_DATA PROVIDED:_
────────────────────────────────────────
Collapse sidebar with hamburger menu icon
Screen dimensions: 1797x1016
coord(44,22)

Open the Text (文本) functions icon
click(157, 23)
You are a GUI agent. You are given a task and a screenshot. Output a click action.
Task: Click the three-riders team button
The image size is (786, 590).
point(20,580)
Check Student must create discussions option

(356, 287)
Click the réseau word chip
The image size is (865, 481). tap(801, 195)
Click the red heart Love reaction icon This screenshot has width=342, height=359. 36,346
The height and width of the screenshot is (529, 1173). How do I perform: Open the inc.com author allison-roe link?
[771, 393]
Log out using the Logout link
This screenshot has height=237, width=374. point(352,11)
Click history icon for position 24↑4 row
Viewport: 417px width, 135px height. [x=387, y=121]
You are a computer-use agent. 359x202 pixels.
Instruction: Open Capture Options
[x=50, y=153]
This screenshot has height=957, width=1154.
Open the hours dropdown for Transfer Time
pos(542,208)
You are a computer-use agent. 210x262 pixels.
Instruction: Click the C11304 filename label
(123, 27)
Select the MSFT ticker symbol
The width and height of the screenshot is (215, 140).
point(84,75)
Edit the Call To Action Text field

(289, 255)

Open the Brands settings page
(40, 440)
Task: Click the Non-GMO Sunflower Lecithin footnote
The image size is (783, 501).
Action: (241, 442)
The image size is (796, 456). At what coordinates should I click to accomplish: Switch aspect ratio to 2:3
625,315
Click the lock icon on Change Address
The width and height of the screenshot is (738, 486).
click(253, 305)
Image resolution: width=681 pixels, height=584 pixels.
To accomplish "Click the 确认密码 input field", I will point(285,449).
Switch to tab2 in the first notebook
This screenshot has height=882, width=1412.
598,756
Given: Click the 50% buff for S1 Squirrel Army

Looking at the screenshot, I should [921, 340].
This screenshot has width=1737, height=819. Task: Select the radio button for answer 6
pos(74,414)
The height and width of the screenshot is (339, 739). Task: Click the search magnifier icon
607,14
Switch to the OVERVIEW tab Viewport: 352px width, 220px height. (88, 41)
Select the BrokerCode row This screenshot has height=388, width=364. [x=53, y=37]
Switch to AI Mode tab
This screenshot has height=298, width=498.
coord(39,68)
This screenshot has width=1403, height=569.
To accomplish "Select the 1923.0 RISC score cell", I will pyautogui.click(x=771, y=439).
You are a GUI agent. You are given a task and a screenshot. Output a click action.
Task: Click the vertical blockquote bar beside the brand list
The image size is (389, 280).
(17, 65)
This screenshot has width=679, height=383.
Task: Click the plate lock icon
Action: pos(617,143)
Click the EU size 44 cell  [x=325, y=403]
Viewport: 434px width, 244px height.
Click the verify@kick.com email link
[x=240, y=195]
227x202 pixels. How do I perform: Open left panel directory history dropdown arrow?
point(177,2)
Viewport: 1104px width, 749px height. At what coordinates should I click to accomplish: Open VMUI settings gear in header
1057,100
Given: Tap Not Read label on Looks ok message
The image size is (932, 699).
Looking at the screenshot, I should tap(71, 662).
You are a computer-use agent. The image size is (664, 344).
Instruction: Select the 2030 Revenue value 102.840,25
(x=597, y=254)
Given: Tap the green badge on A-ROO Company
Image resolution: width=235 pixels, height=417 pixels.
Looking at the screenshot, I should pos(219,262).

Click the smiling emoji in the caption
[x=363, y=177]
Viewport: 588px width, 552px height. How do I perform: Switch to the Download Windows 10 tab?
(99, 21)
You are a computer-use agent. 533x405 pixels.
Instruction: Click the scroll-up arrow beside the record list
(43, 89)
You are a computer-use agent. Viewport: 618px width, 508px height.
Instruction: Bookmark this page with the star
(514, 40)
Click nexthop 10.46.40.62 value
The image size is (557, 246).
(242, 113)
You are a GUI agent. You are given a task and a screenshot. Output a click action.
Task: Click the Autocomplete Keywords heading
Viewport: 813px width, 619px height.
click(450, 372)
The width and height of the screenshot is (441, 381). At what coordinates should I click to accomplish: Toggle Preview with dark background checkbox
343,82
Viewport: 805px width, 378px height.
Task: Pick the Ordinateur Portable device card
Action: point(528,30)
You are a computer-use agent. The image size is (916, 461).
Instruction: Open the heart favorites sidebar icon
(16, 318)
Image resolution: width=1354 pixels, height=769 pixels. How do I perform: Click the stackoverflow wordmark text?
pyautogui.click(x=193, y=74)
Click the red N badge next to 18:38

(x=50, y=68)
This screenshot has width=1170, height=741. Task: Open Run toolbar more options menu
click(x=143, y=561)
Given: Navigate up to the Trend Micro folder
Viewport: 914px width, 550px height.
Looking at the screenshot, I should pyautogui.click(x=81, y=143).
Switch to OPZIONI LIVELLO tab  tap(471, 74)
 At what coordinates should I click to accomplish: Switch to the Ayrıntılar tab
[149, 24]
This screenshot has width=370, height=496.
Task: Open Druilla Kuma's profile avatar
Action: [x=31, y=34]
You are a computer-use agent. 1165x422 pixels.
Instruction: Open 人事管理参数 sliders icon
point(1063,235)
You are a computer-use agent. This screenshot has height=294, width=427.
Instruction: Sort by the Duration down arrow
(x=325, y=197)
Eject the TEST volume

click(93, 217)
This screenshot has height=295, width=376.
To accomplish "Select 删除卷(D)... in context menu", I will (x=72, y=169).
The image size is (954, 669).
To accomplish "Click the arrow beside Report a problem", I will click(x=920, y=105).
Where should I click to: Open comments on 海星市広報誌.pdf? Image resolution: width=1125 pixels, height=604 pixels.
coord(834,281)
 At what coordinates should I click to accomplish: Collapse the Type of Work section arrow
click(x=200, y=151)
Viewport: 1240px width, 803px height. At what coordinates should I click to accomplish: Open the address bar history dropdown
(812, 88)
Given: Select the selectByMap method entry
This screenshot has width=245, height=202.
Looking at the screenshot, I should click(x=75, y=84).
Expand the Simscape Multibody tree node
────────────────────────────────────────
Line by line, the data should be returned exactly as written.

_RESULT OF THIS EXERCISE:_
Collapse sidebar with hamburger menu icon
Screen dimensions: 1797x1016
coord(44,22)

Open the Text (文本) functions icon
click(157, 23)
You are a GUI agent. You are given a task and a screenshot. Output a click action.
Task: Click the three-riders team button
The image size is (786, 590).
point(20,580)
Check Student must create discussions option

(356, 287)
Click the réseau word chip
The image size is (865, 481). tap(801, 195)
Click the red heart Love reaction icon This screenshot has width=342, height=359. 36,346
The height and width of the screenshot is (529, 1173). How do I perform: Open the inc.com author allison-roe link?
[771, 393]
Log out using the Logout link
This screenshot has height=237, width=374. point(352,11)
Click history icon for position 24↑4 row
Viewport: 417px width, 135px height. [x=387, y=121]
You are a computer-use agent. 359x202 pixels.
Instruction: Open Capture Options
[x=50, y=153]
This screenshot has height=957, width=1154.
Open the hours dropdown for Transfer Time
pos(542,208)
You are a computer-use agent. 210x262 pixels.
Instruction: Click the C11304 filename label
(123, 27)
Select the MSFT ticker symbol
The width and height of the screenshot is (215, 140).
point(84,75)
Edit the Call To Action Text field

(289, 255)

Open the Brands settings page
(40, 440)
Task: Click the Non-GMO Sunflower Lecithin footnote
The image size is (783, 501).
Action: (241, 442)
The image size is (796, 456). At what coordinates should I click to accomplish: Switch aspect ratio to 2:3
625,315
Click the lock icon on Change Address
The width and height of the screenshot is (738, 486).
click(253, 305)
Image resolution: width=681 pixels, height=584 pixels.
To accomplish "Click the 确认密码 input field", I will point(285,449).
Switch to tab2 in the first notebook
This screenshot has height=882, width=1412.
598,756
Given: Click the 50% buff for S1 Squirrel Army

Looking at the screenshot, I should [921, 340].
This screenshot has width=1737, height=819. Task: Select the radio button for answer 6
pos(74,414)
The height and width of the screenshot is (339, 739). Task: Click the search magnifier icon
607,14
Switch to the OVERVIEW tab Viewport: 352px width, 220px height. (88, 41)
Select the BrokerCode row This screenshot has height=388, width=364. [x=53, y=37]
Switch to AI Mode tab
This screenshot has height=298, width=498.
coord(39,68)
This screenshot has width=1403, height=569.
To accomplish "Select the 1923.0 RISC score cell", I will pyautogui.click(x=771, y=439).
You are a GUI agent. You are given a task and a screenshot. Output a click action.
Task: Click the vertical blockquote bar beside the brand list
The image size is (389, 280).
(17, 65)
This screenshot has width=679, height=383.
Task: Click the plate lock icon
Action: pos(617,143)
Click the EU size 44 cell  [x=325, y=403]
Viewport: 434px width, 244px height.
Click the verify@kick.com email link
[x=240, y=195]
227x202 pixels. How do I perform: Open left panel directory history dropdown arrow?
point(177,2)
Viewport: 1104px width, 749px height. At what coordinates should I click to accomplish: Open VMUI settings gear in header
1057,100
Given: Tap Not Read label on Looks ok message
The image size is (932, 699).
Looking at the screenshot, I should tap(71, 662).
You are a computer-use agent. The image size is (664, 344).
Instruction: Select the 2030 Revenue value 102.840,25
(x=597, y=254)
Given: Tap the green badge on A-ROO Company
Image resolution: width=235 pixels, height=417 pixels.
Looking at the screenshot, I should pos(219,262).

Click the smiling emoji in the caption
[x=363, y=177]
Viewport: 588px width, 552px height. How do I perform: Switch to the Download Windows 10 tab?
(99, 21)
You are a computer-use agent. 533x405 pixels.
Instruction: Click the scroll-up arrow beside the record list
(43, 89)
You are a computer-use agent. Viewport: 618px width, 508px height.
Instruction: Bookmark this page with the star
(514, 40)
Click nexthop 10.46.40.62 value
The image size is (557, 246).
(242, 113)
You are a GUI agent. You are given a task and a screenshot. Output a click action.
Task: Click the Autocomplete Keywords heading
Viewport: 813px width, 619px height.
click(450, 372)
The width and height of the screenshot is (441, 381). At what coordinates should I click to accomplish: Toggle Preview with dark background checkbox
343,82
Viewport: 805px width, 378px height.
Task: Pick the Ordinateur Portable device card
Action: point(528,30)
You are a computer-use agent. The image size is (916, 461).
Instruction: Open the heart favorites sidebar icon
(16, 318)
Image resolution: width=1354 pixels, height=769 pixels. How do I perform: Click the stackoverflow wordmark text?
pyautogui.click(x=193, y=74)
Click the red N badge next to 18:38

(x=50, y=68)
This screenshot has width=1170, height=741. Task: Open Run toolbar more options menu
click(x=143, y=561)
Given: Navigate up to the Trend Micro folder
Viewport: 914px width, 550px height.
Looking at the screenshot, I should pyautogui.click(x=81, y=143).
Switch to OPZIONI LIVELLO tab  tap(471, 74)
 At what coordinates should I click to accomplish: Switch to the Ayrıntılar tab
[149, 24]
This screenshot has width=370, height=496.
Task: Open Druilla Kuma's profile avatar
Action: [x=31, y=34]
You are a computer-use agent. 1165x422 pixels.
Instruction: Open 人事管理参数 sliders icon
point(1063,235)
You are a computer-use agent. This screenshot has height=294, width=427.
Instruction: Sort by the Duration down arrow
(x=325, y=197)
Eject the TEST volume

click(93, 217)
This screenshot has height=295, width=376.
To accomplish "Select 删除卷(D)... in context menu", I will (x=72, y=169).
The image size is (954, 669).
To accomplish "Click the arrow beside Report a problem", I will click(x=920, y=105).
Where should I click to: Open comments on 海星市広報誌.pdf? Image resolution: width=1125 pixels, height=604 pixels.
coord(834,281)
 At what coordinates should I click to accomplish: Collapse the Type of Work section arrow
click(x=200, y=151)
Viewport: 1240px width, 803px height. At what coordinates should I click to accomplish: Open the address bar history dropdown
(812, 88)
Given: Select the selectByMap method entry
This screenshot has width=245, height=202.
Looking at the screenshot, I should click(x=75, y=84).
Expand the Simscape Multibody tree node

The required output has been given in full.